Descrizione esercizio
Nel brano fornito, che cosa non è esploso quando è stato lanciato contro una casa occupata da stranieri a Luco dei Marsi?

Brano fornito
Una notte infuocata. Una banda di una trentina di teste calde ha appiccato il fuoco a due abitazioni occupate da alcuni dei duemila extracomunitari (in gran parte slavi, marocchini ed albanesi) che nella Marsica fanno i braccianti al Fucino o i muratori nei vari cantieri. Armati di taniche di benzina, pistole scacciacani e di una bottiglia molotov, un gruppo di amici della vittima si sono riuniti in piazza, al Gran Caffè. Sono saltati su dieci auto raggiungendo un casolare nell’immediata periferia, rifugio di fortuna di extracomunitari di colore. Hanno costretto gli occupanti a rifugiarsi al primo piano. Hanno appiccato il fuoco al pian terreno, costringendo i malcapitati a gettarsi dalle finestre. Un marocchino, cadendo, s’è rotto una mano. Ma niente di più grave. Poi, la banda s’è diretta verso un centro vicino, Luco dei Marsi, dove s’è rischiato il peggio: la rudimentale molotov lanciata contro una casa occupata da stranieri non è esplosa. Fine del raid: la banda è stata intercettata e bloccata dalle forze dell’ordine. Già dalla serata di domenica qualcuno aveva cercato di farsi giustizia da sè. Perciò Avezzano erano arrivati rinforzi. L’altra notte erano oltre una cinquantina gli uomini che pattugliavano la città. Trenta i giovati identificati: cinque trattenuti con un fermo di polizia, venticinque denunciati. Tutti sono indagati per incendio doloso, violazione di domicilio, percosse con l’aggravante di aver agito per motivi razziali. «Farsi giustizia da soli è una vergogna per la Marsica e tutto l’Abruzzo- ha commentato Mario Spallone, sindaco Pds di Avezzano ed ex medico personale di Togliatti-. Una barbaria da condannare. Anche se non è giusto confondere alcuni facinorosi con la brava gente della Marsica».

[Dati memorizzati]
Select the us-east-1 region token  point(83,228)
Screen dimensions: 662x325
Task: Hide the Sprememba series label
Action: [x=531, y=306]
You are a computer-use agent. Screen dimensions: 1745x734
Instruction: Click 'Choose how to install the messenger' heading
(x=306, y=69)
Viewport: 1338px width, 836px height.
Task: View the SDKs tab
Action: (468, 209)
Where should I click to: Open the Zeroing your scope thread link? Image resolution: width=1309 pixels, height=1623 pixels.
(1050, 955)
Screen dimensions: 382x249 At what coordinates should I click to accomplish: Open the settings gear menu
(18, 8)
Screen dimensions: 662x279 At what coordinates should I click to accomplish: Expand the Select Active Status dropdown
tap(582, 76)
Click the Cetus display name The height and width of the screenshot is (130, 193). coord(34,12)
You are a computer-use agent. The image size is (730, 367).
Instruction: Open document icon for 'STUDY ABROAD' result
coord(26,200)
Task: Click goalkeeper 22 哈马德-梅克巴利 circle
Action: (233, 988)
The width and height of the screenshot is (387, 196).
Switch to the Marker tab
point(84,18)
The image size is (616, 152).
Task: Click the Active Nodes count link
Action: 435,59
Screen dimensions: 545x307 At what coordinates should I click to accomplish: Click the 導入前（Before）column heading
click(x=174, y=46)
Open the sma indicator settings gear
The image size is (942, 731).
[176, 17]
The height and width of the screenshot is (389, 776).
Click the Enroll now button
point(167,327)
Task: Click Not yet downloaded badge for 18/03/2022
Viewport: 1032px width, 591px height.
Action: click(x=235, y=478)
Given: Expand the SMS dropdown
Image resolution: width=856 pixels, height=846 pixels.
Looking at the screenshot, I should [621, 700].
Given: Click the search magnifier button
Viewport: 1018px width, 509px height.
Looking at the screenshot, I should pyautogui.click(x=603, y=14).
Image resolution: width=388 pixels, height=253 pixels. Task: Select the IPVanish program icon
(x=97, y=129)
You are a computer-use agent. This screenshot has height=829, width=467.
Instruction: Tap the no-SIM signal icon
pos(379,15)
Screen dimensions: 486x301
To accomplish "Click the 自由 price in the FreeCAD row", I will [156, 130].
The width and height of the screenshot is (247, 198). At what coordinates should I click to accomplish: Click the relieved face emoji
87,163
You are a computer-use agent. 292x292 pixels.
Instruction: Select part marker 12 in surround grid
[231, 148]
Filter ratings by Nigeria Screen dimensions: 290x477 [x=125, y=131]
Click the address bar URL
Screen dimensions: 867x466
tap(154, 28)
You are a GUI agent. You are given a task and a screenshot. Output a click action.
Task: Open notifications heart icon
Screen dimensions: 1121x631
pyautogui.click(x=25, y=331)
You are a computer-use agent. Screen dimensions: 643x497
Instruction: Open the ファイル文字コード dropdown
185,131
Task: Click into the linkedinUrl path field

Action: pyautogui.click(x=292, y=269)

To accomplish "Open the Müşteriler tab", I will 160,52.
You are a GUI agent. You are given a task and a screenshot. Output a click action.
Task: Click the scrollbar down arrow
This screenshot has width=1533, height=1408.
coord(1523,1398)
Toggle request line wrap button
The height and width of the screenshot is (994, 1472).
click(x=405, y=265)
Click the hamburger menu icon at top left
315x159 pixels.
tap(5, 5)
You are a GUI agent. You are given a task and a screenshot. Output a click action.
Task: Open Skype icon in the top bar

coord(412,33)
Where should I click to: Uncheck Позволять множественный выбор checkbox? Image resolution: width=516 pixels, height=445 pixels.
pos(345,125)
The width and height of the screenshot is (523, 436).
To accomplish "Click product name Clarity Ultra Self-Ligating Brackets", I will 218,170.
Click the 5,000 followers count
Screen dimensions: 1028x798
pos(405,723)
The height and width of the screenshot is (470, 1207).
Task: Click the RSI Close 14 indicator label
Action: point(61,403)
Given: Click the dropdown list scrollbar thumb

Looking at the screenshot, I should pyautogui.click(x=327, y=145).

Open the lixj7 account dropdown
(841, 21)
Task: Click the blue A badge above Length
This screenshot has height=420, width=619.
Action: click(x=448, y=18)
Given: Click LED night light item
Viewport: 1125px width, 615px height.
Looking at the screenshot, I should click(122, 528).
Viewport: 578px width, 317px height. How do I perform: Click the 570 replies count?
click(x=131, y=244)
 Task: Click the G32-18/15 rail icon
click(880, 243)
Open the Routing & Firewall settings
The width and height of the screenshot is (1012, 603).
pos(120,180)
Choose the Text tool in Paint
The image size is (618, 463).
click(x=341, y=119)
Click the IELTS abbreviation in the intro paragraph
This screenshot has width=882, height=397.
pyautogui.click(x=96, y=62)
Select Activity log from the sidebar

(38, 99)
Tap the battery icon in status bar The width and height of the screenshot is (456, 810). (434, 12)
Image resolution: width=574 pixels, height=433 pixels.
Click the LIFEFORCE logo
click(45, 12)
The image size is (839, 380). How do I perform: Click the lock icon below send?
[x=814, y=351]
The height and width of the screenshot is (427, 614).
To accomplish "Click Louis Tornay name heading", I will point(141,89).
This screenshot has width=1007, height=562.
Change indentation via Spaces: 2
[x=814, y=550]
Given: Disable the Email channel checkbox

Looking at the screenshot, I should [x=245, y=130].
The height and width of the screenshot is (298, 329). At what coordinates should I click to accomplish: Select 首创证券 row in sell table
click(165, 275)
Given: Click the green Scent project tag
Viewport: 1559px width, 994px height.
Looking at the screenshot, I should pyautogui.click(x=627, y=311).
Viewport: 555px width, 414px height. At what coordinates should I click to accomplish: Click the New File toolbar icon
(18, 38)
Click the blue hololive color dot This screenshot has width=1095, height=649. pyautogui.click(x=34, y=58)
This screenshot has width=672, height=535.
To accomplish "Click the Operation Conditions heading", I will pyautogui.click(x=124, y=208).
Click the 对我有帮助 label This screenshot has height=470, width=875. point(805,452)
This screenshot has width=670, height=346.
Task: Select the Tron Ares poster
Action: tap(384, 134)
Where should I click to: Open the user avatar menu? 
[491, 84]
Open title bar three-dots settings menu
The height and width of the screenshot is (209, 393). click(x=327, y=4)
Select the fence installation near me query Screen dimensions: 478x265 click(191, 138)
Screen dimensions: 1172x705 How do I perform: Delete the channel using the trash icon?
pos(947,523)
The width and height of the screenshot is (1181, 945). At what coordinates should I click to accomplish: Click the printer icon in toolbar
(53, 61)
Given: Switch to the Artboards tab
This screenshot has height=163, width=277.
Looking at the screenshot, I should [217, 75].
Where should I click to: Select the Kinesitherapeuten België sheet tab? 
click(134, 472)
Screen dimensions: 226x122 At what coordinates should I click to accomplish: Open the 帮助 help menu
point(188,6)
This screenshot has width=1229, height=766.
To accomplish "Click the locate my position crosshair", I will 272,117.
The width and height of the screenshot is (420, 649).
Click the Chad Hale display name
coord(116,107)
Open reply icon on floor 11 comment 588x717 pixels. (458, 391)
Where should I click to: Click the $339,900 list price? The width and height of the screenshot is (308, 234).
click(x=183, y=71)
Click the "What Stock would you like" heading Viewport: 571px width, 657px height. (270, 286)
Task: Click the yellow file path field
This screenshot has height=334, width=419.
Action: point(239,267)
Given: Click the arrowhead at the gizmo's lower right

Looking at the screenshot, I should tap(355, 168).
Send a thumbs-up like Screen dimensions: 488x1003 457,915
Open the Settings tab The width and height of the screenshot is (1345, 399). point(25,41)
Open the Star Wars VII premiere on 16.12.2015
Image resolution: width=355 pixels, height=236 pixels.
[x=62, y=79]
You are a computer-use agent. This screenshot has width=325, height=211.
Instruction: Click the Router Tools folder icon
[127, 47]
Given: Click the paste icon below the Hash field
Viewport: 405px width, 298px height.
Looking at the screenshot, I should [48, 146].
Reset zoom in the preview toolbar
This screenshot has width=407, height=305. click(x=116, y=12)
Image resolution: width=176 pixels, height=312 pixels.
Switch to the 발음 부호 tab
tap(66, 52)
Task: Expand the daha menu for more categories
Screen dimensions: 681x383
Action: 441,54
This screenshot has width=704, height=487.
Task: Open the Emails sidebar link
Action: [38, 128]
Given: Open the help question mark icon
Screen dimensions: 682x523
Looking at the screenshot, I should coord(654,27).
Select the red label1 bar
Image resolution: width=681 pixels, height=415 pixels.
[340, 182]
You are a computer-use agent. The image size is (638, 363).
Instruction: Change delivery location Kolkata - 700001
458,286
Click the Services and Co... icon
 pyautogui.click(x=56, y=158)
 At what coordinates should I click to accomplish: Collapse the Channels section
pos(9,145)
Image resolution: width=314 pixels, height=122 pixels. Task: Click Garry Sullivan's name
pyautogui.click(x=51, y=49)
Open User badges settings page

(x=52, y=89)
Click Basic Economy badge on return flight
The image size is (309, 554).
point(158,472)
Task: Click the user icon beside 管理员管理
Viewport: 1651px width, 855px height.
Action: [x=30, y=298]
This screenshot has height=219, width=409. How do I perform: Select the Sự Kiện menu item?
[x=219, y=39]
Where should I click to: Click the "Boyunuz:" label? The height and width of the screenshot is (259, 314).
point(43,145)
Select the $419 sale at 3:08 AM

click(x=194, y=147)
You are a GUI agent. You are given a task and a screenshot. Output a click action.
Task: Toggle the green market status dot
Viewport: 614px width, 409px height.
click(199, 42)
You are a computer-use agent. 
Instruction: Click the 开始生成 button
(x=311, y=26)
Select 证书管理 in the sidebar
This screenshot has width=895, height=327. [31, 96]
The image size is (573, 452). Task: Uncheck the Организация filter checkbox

Soluzione esercizio
La rudimentale molotov.